L'allaitement maternel est non seulement un droit fondamental, reconnu explicitement ou implicitement dans diverses conventions internationales ratifiées par la Suisse – que l'on pense à la Déclaration Universelle des Droits de l'Homme, au Pacte international relatif aux Droits économiques, sociaux et culturels ou à la Convention relative aux Droits de l'Enfant– mais c'est également un acte bénéfique à la santé de la mère et de son enfant : il a un effet préventif à moyen et long terme contre les infections, l'obésité enfantine, les allergies ou le diabète de type I pour l'enfant et il prévient aussi les risques d'hémorragies du post-partum et de cancer du sein pour la mère, sans parler de ses avantages sur la relation mère-enfant et sur l'évolution cognitive. Et, malgré cela, , il faut cependant encore et toujours continuer de s'engager pour le développer, y compris en Suisse ! En effet, de trop nombreux obstacles se dressent encore devant l'atteinte des objectifs de santé publique qui voudraient que tous les nouveaux-nés soient nourris exclusivement au lait maternel pendant les 6 1ers mois de vie.

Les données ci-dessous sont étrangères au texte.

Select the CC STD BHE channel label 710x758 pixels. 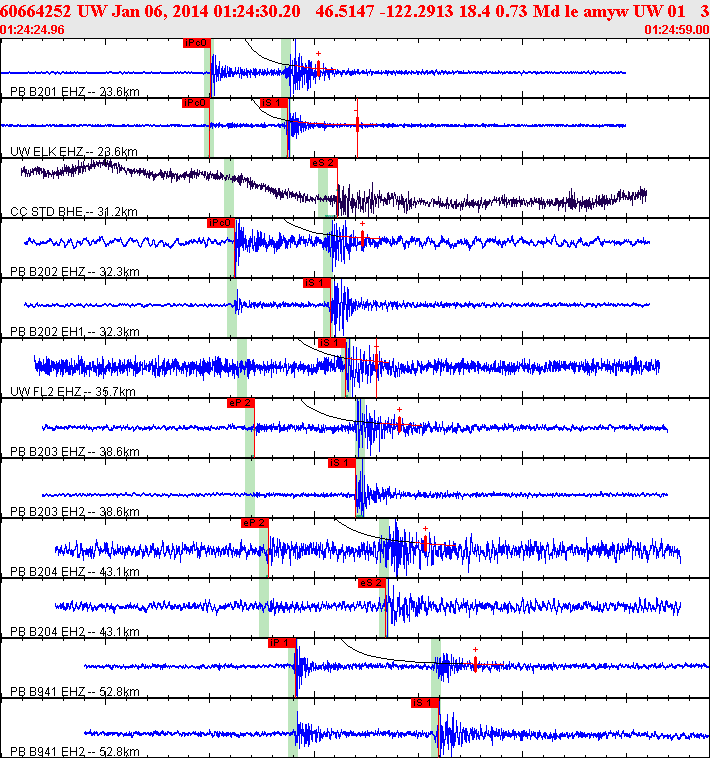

Bien sûr – et fort heureusement – les choses se sont améliorées en Suisse au cours des 25 dernières années et j'ai pu constater personnellement ces améliorations au triple titre de mère, de sage-femme et de politicienne.

En tant que jeune mère, il y a une petite trentaine d'années, il n'était pas rare d'entendre dire, devant les fréquentes difficultés de mise en route de l'allaitement, des phrases du type : « es-tu sûre que tu as assez de lait ? » ou « mon lait n'était pas bon ! » ou «  2 mois d'allaitement, c'est bien assez ! » sans parler des tenants du retour à la nature post-soixante-huit qui, sous prétexte que l'allaitement est un acte parfaitement naturel, niaient la nécessité d'une préparation et d'un soutien qui sont pourtant parfois essentiels à la réussite d'un allaitement. Et on pesait même les bébés avant et après chaque têtée !

Bien sûr, on entend toujours poser la question de la quantité suffisante du lait mais je pense que l'on peut dire que c'est à peu près la seule qui reste, même s'il y a encore beaucoup à faire pour l'information des femmes et de leurs familles ainsi que pour la formation des professionnel-le-s de la santé qui sont encore beaucoup trop centrés sur des normes – notamment en ce qui concerne la prise de poids – défavorables à l'instauration du climat de confiance et de sérénité nécessaires au bon déroulement de l'allaitement maternel.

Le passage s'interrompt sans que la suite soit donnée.